**TASK DIRECTIONS**
Output the full set of records exactly.

PROVIDED ENTRIES START

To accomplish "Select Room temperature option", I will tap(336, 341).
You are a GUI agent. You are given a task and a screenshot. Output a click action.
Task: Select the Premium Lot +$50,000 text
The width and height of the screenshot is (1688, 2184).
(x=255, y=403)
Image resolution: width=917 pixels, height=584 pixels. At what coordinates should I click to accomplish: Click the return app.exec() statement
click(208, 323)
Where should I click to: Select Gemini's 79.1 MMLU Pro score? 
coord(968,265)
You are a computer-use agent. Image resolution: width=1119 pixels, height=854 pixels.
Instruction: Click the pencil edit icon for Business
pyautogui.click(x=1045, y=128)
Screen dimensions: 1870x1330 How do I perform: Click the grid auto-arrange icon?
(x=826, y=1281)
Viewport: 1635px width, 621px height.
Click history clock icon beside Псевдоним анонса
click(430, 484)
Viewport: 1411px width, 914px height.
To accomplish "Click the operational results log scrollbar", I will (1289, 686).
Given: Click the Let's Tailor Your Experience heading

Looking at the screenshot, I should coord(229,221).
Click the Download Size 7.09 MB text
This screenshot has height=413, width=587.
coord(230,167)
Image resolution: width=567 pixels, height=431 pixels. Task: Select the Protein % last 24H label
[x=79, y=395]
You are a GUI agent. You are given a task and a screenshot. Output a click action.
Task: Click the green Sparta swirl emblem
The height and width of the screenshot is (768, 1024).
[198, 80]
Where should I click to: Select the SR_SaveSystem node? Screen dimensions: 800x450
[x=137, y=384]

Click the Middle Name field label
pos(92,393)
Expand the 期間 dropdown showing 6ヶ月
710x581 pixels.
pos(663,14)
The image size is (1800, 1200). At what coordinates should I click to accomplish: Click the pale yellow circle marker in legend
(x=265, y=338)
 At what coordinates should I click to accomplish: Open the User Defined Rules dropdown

PROVIDED ENTRIES END

**RESULT FOR THIS EXERCISE**
To accomplish "Select Room temperature option", I will tap(336, 341).
You are a GUI agent. You are given a task and a screenshot. Output a click action.
Task: Select the Premium Lot +$50,000 text
The width and height of the screenshot is (1688, 2184).
(x=255, y=403)
Image resolution: width=917 pixels, height=584 pixels. At what coordinates should I click to accomplish: Click the return app.exec() statement
click(208, 323)
Where should I click to: Select Gemini's 79.1 MMLU Pro score? 
coord(968,265)
You are a computer-use agent. Image resolution: width=1119 pixels, height=854 pixels.
Instruction: Click the pencil edit icon for Business
pyautogui.click(x=1045, y=128)
Screen dimensions: 1870x1330 How do I perform: Click the grid auto-arrange icon?
(x=826, y=1281)
Viewport: 1635px width, 621px height.
Click history clock icon beside Псевдоним анонса
click(430, 484)
Viewport: 1411px width, 914px height.
To accomplish "Click the operational results log scrollbar", I will (1289, 686).
Given: Click the Let's Tailor Your Experience heading

Looking at the screenshot, I should coord(229,221).
Click the Download Size 7.09 MB text
This screenshot has height=413, width=587.
coord(230,167)
Image resolution: width=567 pixels, height=431 pixels. Task: Select the Protein % last 24H label
[x=79, y=395]
You are a GUI agent. You are given a task and a screenshot. Output a click action.
Task: Click the green Sparta swirl emblem
The height and width of the screenshot is (768, 1024).
[198, 80]
Where should I click to: Select the SR_SaveSystem node? Screen dimensions: 800x450
[x=137, y=384]

Click the Middle Name field label
pos(92,393)
Expand the 期間 dropdown showing 6ヶ月
710x581 pixels.
pos(663,14)
The image size is (1800, 1200). At what coordinates should I click to accomplish: Click the pale yellow circle marker in legend
(x=265, y=338)
 At what coordinates should I click to accomplish: Open the User Defined Rules dropdown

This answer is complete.